Cordelia's Honor - Lois McMaster Bujold [166]
"I suppose I'd better pull myself together and go change. Vortala has a meeting scheduled with the Minister of Agriculture that's too important to miss, and after that there's the general staff. . . ." By the time he left his usual self-possession had returned.
That night he lay long awake beside her. His eyes were closed, but she could tell from his breathing it was pretense. She could not dredge up one word of comfort that did not seem inane to her, so kept silence with him through the watches of the night. Rain began outside, a steady drizzle. He spoke once.

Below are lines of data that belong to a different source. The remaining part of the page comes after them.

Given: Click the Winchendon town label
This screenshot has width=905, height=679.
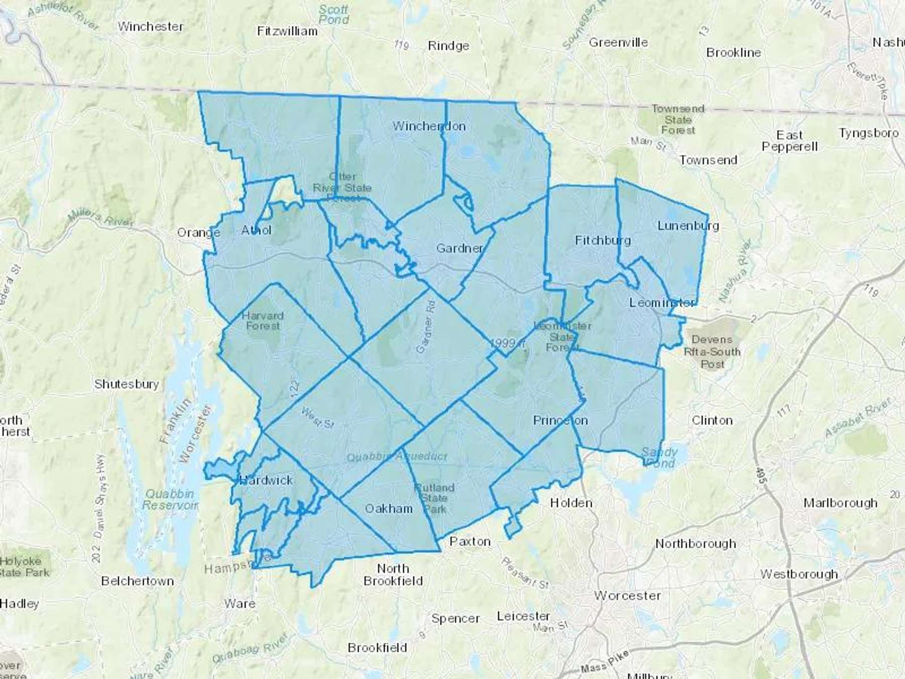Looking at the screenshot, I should (429, 126).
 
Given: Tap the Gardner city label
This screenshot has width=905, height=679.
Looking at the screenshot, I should (460, 248).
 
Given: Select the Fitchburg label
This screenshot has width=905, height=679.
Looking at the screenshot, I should (602, 240).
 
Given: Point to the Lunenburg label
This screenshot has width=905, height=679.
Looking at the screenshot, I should (688, 226).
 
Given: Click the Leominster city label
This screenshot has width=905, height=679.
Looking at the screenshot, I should (662, 303).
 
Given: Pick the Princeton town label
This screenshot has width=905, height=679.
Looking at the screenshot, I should (560, 420).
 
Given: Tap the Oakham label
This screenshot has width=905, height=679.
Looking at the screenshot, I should (389, 508).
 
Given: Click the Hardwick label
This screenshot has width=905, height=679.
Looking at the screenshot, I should (266, 480).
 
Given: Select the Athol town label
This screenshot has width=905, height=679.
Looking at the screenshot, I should (256, 230).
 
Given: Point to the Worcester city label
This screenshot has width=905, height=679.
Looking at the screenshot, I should (627, 596).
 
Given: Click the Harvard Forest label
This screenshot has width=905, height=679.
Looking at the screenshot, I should (262, 321).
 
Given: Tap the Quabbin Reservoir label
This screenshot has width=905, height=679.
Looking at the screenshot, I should (169, 499).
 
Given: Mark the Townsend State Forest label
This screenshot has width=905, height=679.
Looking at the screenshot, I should (678, 120).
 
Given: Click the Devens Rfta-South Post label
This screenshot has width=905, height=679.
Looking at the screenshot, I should (712, 352).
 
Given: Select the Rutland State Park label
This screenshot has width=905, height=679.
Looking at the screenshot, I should (434, 498).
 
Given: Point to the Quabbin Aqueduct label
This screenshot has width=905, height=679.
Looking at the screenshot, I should (397, 457).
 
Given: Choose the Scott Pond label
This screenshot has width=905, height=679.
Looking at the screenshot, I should (333, 15).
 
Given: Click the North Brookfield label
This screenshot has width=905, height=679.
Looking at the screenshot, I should (393, 574).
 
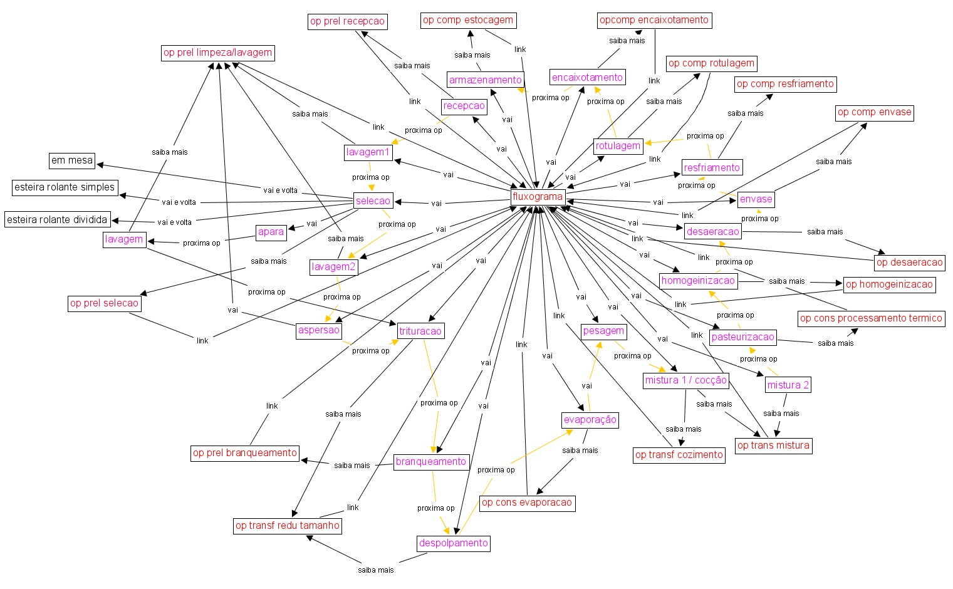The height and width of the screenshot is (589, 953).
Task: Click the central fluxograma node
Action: point(538,197)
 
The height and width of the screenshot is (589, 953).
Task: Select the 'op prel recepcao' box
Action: point(347,22)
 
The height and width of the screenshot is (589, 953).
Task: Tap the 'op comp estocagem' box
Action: point(468,20)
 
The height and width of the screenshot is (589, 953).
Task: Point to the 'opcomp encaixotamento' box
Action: point(654,20)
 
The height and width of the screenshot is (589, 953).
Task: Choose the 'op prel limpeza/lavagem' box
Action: point(217,53)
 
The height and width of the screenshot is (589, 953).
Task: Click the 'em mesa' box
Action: point(72,160)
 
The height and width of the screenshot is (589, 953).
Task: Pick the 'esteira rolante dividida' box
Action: point(57,220)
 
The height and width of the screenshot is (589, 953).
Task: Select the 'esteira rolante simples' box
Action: point(65,187)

"I've watched men die before. Ordered executions, ordered men into battle, chosen this one over that one, committed three sheer murders and but for the grace of God and Sergeant Bothari would have committed a fourth . . . I don't know why this one should hit like a wall. It's stopped me, Cordelia. And I dare not stop, or we'll all fall together. Got to keep it in the air somehow."
* * *
She awoke in the dark to a tinkling crash and a soft report, and drew in her breath with a start. Acridity seared her lungs, mouth, nostrils, eyes. A gut-wrenching undertaste pumped her stomach into her throat. Beside her, Vorkosigan snapped from sleep with an oath.

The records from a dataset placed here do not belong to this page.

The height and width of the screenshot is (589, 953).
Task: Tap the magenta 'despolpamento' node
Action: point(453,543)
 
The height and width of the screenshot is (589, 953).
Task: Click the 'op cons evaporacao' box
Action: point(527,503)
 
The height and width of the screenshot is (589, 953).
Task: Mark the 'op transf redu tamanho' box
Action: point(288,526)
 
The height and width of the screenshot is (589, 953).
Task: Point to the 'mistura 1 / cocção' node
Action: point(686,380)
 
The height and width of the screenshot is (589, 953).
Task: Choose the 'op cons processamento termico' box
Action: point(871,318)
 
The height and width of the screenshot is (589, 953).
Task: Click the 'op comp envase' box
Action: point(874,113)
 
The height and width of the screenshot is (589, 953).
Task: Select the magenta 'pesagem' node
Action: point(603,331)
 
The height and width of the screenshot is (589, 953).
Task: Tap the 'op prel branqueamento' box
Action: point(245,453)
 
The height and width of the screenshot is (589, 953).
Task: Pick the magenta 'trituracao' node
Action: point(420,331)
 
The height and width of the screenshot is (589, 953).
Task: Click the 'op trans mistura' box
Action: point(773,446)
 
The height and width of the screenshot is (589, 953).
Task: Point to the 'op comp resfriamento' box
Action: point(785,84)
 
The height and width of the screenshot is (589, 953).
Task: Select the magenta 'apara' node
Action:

"Soltoxin gas grenade! Don't breathe, Cordelia!" Emphasizing his shout, he shoved a pillow over her face, his hot strong arms encircling her and dragging her from the bed. She found her feet and lost her stomach at the same moment, stumbling into the hall, and he slammed the bedroom door shut behind them.
Running footsteps shook the floor. Vorkosigan cried, "Get back! Soltoxin gas! Clear the floor! Call Illyan!" before he too doubled over, coughing and retching. Other hands bundled them both toward the stairs. She could scarcely see through her madly watering eyes.
Between spasms Vorkosigan gasped, "They'll have the antidote . . . Imperial Residence . . . closer than ImpMil . . . get Illyan at once. He'll know. Into the shower—where's Milady's woman? Get a maid. . . ."
Within moments she was dumped into a downstairs shower, Vorkosigan with her. He was shaking and barely able to stand, but still trying to help her. "Start washing it off your skin, and keep washing. Don't stop. Keep the water cool."
"You, too, then. What was that crap?" She coughed again, in the spray of the water, and they exchanged help with the soap.
"Wash out your mouth, too. . . . Soltoxin. It's been fifteen, sixteen years since I last smelled that stink, but you never forget it. It's a poison gas. Military. Should be strictly controlled. How the hell anyone got hold of some . . . Damn Security! They'll be flapping around like headless chickens tomorrow . . . too late." His face was greenish-white beneath the night's beard stubble.
"I don't feel too bad now," said Cordelia. "Nausea's passing off. I take it we missed the full dose?"
"No. It just acts slowly. Doesn't take much at all to do you. It mostly affects soft tissue—lungs will be jelly in an hour, if the antidote doesn't get here soon."
The growing fear that pounded in her gut, heart, and mind half-clotted her words. "Does it cross the placental barrier?"
He was silent for too long before he said, "I'm not sure. Have to ask the doctor. I've only seen the effects on young men." Another spasm of deep coughing seized him, that went on and on.
One of Count Piotr's serving women arrived, disheveled and frightened, to help Cordelia and the terrified young guard who had been assisting them. Another guard came in to report, raising his voice over the running water. "We reached the Residence, sir. They have some people on the way."
Cordelia's own throat, bronchia, and lungs were beginning to secrete foul-tasting phlegm, and she coughed and spat. "Anyone see Drou?"
"I think she took out after the assassins, Milady."
"Not her job. When an alarm goes up, she's supposed to run to Cordelia," growled Vorkosigan. The talking triggered more coughing.
"She was downstairs, sir, at the time the attack took place, with Lieutenant Koudelka.